__TASK SET__
1. List every footballer mentioned by name in the comment thread about the AFC Wimbledon and Liverpool match.
2. Extend the comment thread about the AFC Wimbledon and Liverpool match past its final comment.

__READING TEXT__
The Dons are fighters & the neutrals were thoroughly impressed last night. That’s what people like to see. If you don’t have the fight or fire in your stomach I think this will be a long season for you because you are going to need to scrap for success this season…take a leaf out of our book…we know…
Okay
Haha really sorry for moaning about a rubbish pitch but complaining about my own team more.
We are well aware our team needs more fight. But thanks for the lecture
And absolutely devoed to have lost your respect
Good luck for the rest of the season
Mr H has a point about the different sides of the tracks. AFC Wimbledon is so called because the FA allowed Wimbledon FC to be ‘franchised’, re-located to Milton Keynes, parachuted into the football league against the rules and established as MK Dons. F*ck the fans, the local people who benefited from the club being based in London, f*ck the rules – the FA allowed that to happen. And AFC Wimbledon had to start again, at the bottom of the league pyramid structure (no parachutes into the League for them), and established itself with fans at the heart of the running of the club. Like what we want to create with the Spirit of Shankly. We should salute them (and the support for the Hillsborough Justice campaign in the programme and on the terraces from a number of home fans was great!)
It was close, too close, but Liverpool are through and that’s kind of all that matters….kind of….
I thoroughly respect the achievements AFC Wimbledon have made to get to where they are now, but not the ‘physical’ game some of the team played, they seemed to have identified Manquillo as a weakness and some of the tackles on him were outrageous, especially that one in the first 5 minutes, could have broken his ankle.
It was justice that the winner came as a result of their fouling.
Mignolet was very good on the night, give him some credit, he didn’t catch that cross because a Frank Bruno look alike hit him in the face with a right elbow.
It’s not manly kicking lumps out of, or beating up the opposition, it’s cheating, it is manly however to turn the other cheek, not retaliate, not moan and just get on with the game, that’s what we did and I know which brand of football I’d want to watch
What do you expect from a League 2 team? You weren’t playing another Prem team, although I suspect Stoke might have exploited your physical weakness too. A team plays to their strengths & exploits the oppositions weaknesses.
Interesting fact is that Liverpool still managed to commit 10 fouls to our 18. Hardly a massive difference. It’s very sad how it’s expected that non-contact is the way forward in the upper echelons of football.
In pre-season I watched us play Chelsea with Terry, Ivanovic & Matic playing. They were completely up for the physical challenge…did I see them complaining….no…& they’re at the top of the Prem. Arsenal have the same problem as you do…small, skilful players but no-one with any steel. Mourinho has assembled that mix & it works. They narrowly defeated us like Liverpool by one goal.
And finally lets be serious….did you really think a team made up of loanees & free contracts were going to try & out pass an expensively assembled squad? As Dons fans we expected to be rolled over….but certainly not as close run as it was. The plucky League 2 team should be saluted, not derided.
I’m sorry, but aren’t the laws of the game exactly the same in the PL as they are in league 2 as they are for amateur Sunday league?

[Source data]
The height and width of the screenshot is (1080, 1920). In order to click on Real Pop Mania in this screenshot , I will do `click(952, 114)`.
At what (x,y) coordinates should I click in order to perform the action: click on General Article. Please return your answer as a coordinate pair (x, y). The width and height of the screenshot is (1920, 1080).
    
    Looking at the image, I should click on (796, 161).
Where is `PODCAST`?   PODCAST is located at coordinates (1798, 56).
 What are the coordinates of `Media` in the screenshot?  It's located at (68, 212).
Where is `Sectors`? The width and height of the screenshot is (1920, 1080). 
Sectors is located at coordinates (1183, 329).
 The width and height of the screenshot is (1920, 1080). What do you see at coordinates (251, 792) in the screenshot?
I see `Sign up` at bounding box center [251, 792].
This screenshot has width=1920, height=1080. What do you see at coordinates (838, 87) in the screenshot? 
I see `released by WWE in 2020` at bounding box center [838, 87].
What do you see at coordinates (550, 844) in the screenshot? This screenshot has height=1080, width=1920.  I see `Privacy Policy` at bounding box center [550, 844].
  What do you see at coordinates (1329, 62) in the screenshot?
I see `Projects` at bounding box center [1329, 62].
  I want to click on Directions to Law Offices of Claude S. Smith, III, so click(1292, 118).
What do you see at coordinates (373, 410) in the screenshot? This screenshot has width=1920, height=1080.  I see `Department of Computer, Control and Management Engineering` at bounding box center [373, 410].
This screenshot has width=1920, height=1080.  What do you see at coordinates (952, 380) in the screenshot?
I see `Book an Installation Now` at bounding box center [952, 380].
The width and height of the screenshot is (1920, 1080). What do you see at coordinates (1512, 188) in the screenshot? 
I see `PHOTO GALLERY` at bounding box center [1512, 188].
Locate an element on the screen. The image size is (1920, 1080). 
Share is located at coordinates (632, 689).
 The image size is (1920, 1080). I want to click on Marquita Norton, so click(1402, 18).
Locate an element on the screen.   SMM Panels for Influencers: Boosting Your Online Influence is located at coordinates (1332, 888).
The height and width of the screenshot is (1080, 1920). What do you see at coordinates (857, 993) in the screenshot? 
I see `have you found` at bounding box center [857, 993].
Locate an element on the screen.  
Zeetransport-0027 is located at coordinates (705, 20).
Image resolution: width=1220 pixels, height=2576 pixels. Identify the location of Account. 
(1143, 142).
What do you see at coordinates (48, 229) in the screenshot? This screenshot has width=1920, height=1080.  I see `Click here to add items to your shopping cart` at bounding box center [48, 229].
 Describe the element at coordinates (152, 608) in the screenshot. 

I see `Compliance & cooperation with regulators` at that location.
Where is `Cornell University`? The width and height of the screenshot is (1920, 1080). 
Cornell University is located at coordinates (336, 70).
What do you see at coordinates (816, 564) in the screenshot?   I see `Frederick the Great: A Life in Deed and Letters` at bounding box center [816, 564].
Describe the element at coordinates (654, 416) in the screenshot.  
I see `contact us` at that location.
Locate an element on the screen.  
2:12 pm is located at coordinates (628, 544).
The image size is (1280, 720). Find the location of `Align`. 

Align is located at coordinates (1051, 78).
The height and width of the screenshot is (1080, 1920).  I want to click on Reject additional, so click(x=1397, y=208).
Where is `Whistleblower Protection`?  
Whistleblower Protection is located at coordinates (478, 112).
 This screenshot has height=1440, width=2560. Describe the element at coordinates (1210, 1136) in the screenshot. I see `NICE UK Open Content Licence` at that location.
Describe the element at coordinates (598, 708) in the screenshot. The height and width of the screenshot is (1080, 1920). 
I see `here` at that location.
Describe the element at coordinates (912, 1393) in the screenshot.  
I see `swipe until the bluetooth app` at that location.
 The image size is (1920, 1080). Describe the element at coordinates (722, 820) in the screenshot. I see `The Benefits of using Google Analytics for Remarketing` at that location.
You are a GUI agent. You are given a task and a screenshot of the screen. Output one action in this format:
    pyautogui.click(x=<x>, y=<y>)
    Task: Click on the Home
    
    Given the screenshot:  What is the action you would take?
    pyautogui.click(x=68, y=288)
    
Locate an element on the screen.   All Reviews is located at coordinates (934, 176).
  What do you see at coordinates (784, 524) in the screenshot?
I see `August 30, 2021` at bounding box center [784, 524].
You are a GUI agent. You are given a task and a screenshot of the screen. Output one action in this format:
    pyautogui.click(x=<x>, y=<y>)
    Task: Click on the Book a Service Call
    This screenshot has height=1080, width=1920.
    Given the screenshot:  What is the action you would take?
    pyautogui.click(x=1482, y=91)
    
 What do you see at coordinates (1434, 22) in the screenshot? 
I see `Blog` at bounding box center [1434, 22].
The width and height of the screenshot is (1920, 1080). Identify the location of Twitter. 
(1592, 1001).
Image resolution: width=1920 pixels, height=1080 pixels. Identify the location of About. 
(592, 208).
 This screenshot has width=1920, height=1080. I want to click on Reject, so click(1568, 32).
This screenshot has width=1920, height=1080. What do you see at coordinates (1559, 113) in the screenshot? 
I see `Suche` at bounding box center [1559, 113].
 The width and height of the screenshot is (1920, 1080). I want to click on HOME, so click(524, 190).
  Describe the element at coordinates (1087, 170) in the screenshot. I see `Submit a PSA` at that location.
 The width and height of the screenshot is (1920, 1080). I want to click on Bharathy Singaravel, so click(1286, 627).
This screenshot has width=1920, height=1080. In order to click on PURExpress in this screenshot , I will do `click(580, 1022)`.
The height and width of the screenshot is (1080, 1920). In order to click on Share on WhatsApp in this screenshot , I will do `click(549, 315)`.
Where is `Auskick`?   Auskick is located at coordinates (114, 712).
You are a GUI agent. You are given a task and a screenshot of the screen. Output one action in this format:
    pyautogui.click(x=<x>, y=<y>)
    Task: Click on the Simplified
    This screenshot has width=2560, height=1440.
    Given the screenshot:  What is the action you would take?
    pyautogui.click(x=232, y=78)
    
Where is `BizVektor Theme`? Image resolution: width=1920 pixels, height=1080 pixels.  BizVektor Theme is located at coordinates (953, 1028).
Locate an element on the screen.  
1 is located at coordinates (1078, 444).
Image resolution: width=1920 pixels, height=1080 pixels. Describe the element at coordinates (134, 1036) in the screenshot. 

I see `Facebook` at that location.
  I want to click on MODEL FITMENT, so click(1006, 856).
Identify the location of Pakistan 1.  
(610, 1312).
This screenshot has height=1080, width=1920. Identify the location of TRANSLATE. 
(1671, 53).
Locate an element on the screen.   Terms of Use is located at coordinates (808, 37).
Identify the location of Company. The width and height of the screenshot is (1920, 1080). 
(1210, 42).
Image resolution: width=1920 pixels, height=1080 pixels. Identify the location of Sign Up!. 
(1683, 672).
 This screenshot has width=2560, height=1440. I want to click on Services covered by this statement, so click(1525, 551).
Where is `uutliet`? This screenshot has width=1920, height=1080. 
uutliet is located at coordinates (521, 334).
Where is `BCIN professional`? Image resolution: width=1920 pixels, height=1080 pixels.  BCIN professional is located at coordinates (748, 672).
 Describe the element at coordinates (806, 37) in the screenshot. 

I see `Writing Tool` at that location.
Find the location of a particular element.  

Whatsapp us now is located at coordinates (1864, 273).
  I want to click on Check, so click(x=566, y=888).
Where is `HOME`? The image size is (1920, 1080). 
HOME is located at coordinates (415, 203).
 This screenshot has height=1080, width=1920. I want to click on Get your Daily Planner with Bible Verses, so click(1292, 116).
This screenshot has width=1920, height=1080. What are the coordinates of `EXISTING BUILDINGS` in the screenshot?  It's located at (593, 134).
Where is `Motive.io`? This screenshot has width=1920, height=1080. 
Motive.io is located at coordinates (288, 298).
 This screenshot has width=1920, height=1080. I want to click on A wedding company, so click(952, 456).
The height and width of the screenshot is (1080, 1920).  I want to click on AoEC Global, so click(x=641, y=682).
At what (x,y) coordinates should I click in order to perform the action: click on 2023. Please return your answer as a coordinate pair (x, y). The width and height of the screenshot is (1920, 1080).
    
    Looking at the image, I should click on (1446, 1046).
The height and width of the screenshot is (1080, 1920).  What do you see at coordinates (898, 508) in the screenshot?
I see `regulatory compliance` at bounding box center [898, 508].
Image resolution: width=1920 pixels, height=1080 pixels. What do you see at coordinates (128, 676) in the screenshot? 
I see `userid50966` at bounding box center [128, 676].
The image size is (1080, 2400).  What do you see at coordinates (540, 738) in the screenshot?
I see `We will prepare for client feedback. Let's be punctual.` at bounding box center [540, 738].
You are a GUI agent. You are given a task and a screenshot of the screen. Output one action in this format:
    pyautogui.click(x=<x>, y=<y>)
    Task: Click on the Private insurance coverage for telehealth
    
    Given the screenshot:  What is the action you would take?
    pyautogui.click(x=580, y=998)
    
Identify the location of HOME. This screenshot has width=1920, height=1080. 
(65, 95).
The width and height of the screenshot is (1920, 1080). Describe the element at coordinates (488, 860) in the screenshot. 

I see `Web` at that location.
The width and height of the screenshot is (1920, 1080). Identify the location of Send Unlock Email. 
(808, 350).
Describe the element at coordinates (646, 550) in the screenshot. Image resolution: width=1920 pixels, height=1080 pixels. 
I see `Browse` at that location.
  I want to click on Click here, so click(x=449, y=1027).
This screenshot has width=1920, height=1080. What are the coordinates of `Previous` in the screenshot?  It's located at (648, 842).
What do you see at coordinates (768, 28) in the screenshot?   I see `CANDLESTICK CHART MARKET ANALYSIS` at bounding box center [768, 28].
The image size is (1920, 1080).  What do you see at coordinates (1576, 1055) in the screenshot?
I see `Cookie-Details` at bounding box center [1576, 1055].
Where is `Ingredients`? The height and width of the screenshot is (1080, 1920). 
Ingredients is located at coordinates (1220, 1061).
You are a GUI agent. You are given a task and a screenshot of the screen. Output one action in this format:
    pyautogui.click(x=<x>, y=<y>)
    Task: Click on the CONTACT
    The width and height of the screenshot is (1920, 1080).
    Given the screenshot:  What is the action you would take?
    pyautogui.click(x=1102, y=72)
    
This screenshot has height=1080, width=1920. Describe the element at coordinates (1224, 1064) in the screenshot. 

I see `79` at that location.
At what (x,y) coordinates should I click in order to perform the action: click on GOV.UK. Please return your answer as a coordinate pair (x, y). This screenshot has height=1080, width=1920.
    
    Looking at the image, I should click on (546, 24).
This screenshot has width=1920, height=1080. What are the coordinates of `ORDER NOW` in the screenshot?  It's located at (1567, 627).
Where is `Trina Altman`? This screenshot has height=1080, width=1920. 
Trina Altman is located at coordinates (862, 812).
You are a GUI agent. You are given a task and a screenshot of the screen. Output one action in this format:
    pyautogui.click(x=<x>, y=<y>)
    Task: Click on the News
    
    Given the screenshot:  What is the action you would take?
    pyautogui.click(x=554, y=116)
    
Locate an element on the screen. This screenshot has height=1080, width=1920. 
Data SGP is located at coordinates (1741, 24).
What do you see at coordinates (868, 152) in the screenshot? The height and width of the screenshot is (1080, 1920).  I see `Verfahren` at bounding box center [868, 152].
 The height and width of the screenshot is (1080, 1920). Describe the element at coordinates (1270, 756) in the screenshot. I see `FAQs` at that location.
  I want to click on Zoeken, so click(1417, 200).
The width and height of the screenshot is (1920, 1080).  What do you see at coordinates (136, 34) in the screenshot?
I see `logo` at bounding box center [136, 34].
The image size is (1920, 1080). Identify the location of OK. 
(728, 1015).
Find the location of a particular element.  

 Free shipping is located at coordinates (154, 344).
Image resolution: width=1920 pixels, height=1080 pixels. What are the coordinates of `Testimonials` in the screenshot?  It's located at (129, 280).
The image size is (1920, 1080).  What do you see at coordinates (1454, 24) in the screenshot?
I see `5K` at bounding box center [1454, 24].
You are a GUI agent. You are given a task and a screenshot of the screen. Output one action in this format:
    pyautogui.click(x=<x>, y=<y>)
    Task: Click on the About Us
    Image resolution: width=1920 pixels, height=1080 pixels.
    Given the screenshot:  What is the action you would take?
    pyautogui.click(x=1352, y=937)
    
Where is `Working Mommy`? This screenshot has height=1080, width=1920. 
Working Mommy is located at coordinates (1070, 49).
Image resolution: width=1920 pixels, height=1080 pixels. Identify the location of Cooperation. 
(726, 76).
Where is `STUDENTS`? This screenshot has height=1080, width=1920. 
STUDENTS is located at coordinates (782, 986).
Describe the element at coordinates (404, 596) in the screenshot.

__RESULTS OF THE EXERCISE__
1. Manquillo, Mignolet, Terry, Ivanovic, Matic

2.
You have every right to try and kick the shit out of us, the referee has every right to penalise and book your players when you do so and the LFC fans have every right to be aggrieved when the referee fails to do his part in this equation. Particularly in regards to your goal which was a foul on the keeper in any league on any pitch.
And the referee pointed out 6 locations he’d fouled when booking your striker. 6! When I ref Sunday league, persistent infringements means around 3 in a row, not 6! And that’s ignoring the fact that for every foul given against him, one was missed by the ref.
So, almost twice as many fouls despite getting away with many more – including the one on the ‘keeper that resulted in your goal. Fairly significant.
Your attitude of “the opposition is better so we’ll kick them to shit” links directly into punditry’s “they (foreign clubs) don’t like it up ’em” and results in narratives such as “could (foreign fancy-dan) do it at Stoke on a cold Tuesday” and the continuation of the FA’s grit over guile approach to the national team and grassroots football.
Until we stop lauding and applauding this lump and thump style of football, we can forget about creating homegrown coaches and players with the sort of tactics, skill and technique that football fans adore.
If Barca and Germany can out-pass and out-move their way to titles, why can’t teams in the lower divisions? Swansea, Bournemouth and Derby haven’t required thuggery over passing.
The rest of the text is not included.